Task to carry out: Arrange the rows from the line with "The height and width of the screenshot is (387, 670)." to the line with "Looking at the screenshot, I should [x=249, y=51].", both included, as a Markdown table with the columns No. and Line. Number each line in order and leave out any blank lines.

Dataset:

— begin —

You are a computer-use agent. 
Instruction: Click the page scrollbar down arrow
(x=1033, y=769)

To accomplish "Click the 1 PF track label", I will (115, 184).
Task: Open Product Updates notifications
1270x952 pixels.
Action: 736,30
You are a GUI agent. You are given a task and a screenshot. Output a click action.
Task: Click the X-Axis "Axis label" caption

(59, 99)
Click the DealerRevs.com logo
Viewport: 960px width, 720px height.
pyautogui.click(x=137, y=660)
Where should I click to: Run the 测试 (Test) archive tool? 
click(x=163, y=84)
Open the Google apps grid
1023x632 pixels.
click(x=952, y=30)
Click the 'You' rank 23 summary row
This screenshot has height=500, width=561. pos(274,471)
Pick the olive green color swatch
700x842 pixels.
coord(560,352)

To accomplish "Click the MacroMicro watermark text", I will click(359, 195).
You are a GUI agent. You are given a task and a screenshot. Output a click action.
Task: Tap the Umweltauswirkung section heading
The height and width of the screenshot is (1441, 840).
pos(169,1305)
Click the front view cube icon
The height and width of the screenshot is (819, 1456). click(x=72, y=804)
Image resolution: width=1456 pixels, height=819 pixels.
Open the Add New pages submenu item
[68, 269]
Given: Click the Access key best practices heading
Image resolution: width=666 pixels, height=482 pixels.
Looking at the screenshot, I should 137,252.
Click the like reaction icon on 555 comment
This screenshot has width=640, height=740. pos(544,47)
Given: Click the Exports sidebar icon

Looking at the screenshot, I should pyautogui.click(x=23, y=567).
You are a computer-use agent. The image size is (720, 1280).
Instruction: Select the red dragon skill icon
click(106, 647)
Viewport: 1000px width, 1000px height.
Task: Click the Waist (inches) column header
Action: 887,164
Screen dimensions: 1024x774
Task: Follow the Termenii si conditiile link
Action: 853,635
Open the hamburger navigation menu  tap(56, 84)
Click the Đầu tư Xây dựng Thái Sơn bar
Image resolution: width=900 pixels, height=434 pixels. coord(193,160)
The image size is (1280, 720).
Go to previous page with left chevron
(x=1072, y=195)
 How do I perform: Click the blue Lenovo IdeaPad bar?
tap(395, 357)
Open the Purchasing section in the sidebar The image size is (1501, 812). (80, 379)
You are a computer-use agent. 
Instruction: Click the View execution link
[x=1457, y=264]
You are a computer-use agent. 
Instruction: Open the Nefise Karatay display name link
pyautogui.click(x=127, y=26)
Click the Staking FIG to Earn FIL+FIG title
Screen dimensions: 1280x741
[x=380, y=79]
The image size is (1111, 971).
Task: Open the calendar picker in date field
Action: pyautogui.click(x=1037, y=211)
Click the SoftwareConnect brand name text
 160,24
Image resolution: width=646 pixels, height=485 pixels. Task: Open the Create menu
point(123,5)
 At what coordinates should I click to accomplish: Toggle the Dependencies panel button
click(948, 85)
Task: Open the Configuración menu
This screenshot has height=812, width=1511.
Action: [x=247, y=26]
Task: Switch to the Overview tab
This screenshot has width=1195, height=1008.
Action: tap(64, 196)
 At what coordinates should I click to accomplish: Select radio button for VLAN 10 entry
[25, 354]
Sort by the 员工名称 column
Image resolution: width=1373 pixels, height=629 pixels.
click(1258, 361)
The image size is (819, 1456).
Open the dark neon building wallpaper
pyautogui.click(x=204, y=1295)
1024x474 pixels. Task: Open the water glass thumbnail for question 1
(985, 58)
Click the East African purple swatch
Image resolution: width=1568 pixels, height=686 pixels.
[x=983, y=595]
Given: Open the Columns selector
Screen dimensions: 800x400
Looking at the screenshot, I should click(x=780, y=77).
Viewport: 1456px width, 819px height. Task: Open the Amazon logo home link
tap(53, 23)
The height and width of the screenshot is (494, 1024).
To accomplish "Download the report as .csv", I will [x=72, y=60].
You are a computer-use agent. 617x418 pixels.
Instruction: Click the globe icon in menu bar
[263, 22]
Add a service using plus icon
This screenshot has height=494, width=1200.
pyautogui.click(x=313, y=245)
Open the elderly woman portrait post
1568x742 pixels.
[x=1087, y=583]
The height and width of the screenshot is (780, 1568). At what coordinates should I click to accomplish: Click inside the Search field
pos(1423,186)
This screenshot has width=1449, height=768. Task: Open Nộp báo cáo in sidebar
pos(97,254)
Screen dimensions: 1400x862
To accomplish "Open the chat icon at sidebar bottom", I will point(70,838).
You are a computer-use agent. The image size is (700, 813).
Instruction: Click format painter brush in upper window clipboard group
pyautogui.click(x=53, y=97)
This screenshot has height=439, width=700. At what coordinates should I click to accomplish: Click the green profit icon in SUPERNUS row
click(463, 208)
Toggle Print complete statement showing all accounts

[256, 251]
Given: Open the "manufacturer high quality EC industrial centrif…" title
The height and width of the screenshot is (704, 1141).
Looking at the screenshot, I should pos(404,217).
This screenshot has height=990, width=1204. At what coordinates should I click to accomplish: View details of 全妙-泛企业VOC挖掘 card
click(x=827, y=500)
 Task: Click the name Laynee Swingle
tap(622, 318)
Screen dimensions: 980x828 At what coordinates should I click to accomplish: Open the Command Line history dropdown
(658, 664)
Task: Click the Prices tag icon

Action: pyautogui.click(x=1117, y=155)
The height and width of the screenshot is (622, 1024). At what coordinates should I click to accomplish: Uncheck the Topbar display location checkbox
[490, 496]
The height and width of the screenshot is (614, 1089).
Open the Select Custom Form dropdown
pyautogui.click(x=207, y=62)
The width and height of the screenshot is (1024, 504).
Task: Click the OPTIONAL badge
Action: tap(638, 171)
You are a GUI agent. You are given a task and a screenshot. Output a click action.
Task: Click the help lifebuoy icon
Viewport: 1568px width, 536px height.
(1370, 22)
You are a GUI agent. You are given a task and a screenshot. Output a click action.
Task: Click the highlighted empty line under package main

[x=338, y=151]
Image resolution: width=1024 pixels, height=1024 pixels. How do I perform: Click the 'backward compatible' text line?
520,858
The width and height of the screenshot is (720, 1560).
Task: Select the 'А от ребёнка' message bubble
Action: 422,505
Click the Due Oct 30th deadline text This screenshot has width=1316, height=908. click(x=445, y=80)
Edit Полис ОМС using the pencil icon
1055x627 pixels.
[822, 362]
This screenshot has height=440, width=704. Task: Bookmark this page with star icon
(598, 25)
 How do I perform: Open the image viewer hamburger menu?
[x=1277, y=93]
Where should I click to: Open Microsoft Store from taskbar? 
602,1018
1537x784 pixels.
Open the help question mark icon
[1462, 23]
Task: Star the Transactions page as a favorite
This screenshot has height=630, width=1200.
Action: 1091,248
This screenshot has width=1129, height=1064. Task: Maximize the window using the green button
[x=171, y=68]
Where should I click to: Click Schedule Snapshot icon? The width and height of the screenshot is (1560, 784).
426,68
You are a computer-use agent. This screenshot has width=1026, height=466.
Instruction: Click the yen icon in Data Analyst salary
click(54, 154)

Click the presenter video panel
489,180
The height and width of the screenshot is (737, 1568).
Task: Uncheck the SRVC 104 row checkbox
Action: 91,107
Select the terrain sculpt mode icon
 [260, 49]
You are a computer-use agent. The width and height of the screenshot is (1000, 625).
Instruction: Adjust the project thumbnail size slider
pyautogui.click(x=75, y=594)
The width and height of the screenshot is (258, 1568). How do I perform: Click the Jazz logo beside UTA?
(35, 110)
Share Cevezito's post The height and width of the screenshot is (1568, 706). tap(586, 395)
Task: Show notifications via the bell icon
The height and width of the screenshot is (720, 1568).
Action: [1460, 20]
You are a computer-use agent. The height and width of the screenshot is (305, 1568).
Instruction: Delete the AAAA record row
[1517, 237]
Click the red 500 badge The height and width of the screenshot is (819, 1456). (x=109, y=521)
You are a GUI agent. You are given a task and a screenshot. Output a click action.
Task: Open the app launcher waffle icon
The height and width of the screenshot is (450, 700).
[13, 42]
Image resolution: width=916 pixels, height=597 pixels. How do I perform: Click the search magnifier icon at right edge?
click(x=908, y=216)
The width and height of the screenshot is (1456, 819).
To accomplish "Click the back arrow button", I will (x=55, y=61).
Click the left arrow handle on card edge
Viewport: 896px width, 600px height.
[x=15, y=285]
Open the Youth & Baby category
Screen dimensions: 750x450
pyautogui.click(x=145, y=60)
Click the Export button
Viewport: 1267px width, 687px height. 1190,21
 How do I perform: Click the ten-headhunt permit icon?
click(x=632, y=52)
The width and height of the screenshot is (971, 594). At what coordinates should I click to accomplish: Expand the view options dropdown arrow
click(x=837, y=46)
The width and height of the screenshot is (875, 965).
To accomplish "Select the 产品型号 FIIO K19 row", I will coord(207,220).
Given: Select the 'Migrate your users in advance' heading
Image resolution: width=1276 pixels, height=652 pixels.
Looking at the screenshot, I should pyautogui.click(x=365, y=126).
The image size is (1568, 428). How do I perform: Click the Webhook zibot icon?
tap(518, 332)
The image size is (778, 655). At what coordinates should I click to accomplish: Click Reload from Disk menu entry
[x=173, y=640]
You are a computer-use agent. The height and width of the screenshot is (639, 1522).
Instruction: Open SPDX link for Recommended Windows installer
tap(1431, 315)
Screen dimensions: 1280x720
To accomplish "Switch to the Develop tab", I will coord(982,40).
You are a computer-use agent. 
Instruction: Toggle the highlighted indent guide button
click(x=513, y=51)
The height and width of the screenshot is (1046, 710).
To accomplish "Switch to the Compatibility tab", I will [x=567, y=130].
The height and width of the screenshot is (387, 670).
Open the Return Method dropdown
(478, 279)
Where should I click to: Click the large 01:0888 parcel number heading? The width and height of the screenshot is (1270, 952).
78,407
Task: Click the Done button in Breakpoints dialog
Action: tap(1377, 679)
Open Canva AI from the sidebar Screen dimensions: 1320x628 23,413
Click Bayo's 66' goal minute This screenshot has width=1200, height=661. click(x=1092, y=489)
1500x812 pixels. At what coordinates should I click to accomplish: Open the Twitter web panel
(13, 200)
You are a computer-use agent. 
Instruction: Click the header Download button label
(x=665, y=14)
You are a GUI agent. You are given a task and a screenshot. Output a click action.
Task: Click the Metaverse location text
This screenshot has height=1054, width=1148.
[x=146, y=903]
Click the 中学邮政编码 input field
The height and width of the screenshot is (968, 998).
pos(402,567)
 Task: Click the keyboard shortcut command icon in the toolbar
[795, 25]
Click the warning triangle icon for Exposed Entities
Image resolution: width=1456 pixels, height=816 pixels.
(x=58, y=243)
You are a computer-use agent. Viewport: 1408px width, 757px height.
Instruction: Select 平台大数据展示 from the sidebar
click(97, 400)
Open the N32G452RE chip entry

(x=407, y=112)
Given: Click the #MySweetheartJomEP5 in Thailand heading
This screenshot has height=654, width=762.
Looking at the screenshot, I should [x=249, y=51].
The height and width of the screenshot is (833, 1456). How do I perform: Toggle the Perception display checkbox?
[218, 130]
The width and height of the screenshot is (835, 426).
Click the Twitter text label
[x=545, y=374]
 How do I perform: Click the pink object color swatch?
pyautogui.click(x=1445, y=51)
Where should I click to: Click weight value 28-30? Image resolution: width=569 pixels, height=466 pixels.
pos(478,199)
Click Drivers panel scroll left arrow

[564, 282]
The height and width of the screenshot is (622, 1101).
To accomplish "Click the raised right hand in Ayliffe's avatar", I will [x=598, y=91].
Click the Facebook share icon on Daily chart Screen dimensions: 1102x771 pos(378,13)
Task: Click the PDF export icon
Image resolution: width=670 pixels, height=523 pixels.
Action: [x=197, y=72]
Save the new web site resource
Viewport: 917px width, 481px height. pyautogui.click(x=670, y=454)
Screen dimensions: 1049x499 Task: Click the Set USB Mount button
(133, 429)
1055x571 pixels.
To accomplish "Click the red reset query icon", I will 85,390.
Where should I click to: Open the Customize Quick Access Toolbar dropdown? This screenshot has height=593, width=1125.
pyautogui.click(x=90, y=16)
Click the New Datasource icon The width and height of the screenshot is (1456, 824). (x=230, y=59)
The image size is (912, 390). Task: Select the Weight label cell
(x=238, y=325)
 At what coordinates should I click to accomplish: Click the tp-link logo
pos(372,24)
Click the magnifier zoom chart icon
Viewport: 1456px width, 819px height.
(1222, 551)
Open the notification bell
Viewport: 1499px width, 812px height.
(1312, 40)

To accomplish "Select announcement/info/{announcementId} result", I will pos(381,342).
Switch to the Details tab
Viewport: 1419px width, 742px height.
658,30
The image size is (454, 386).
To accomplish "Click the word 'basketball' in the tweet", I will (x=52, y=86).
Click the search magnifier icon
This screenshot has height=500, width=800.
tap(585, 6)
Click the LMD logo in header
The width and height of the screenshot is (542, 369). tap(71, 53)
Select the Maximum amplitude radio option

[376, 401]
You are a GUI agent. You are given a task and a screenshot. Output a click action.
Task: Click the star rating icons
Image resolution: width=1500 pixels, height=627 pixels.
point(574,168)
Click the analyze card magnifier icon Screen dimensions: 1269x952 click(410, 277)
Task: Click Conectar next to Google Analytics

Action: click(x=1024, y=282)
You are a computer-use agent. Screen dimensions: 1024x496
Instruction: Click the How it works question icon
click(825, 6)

— end —

Solution to the exercise:
| No. | Line |
|---|---|
| 1 | The height and width of the screenshot is (387, 670). |
| 2 | Open the Return Method dropdown |
| 3 | (478, 279) |
| 4 | Where should I click to: Click the large 01:0888 parcel number heading? The width and height of the screenshot is (1270, 952). |
| 5 | 78,407 |
| 6 | Task: Click the Done button in Breakpoints dialog |
| 7 | Action: tap(1377, 679) |
| 8 | Open Canva AI from the sidebar Screen dimensions: 1320x628 23,413 |
| 9 | Click Bayo's 66' goal minute This screenshot has width=1200, height=661. click(x=1092, y=489) |
| 10 | 1500x812 pixels. At what coordinates should I click to accomplish: Open the Twitter web panel |
| 11 | (13, 200) |
| 12 | You are a computer-use agent.  |
| 13 | Instruction: Click the header Download button label |
| 14 | (x=665, y=14) |
| 15 | You are a GUI agent. You are given a task and a screenshot. Output a click action. |
| 16 | Task: Click the Metaverse location text |
| 17 | This screenshot has height=1054, width=1148. |
| 18 | [x=146, y=903] |
| 19 | Click the 中学邮政编码 input field |
| 20 | The height and width of the screenshot is (968, 998). |
| 21 | pos(402,567) |
| 22 |  Task: Click the keyboard shortcut command icon in the toolbar |
| 23 | [795, 25] |
| 24 | Click the warning triangle icon for Exposed Entities |
| 25 | Image resolution: width=1456 pixels, height=816 pixels. |
| 26 | (x=58, y=243) |
| 27 | You are a computer-use agent. Viewport: 1408px width, 757px height. |
| 28 | Instruction: Select 平台大数据展示 from the sidebar |
| 29 | click(97, 400) |
| 30 | Open the N32G452RE chip entry |
| 31 | (x=407, y=112) |
| 32 | Given: Click the #MySweetheartJomEP5 in Thailand heading |
| 33 | This screenshot has height=654, width=762. |
| 34 | Looking at the screenshot, I should [x=249, y=51]. |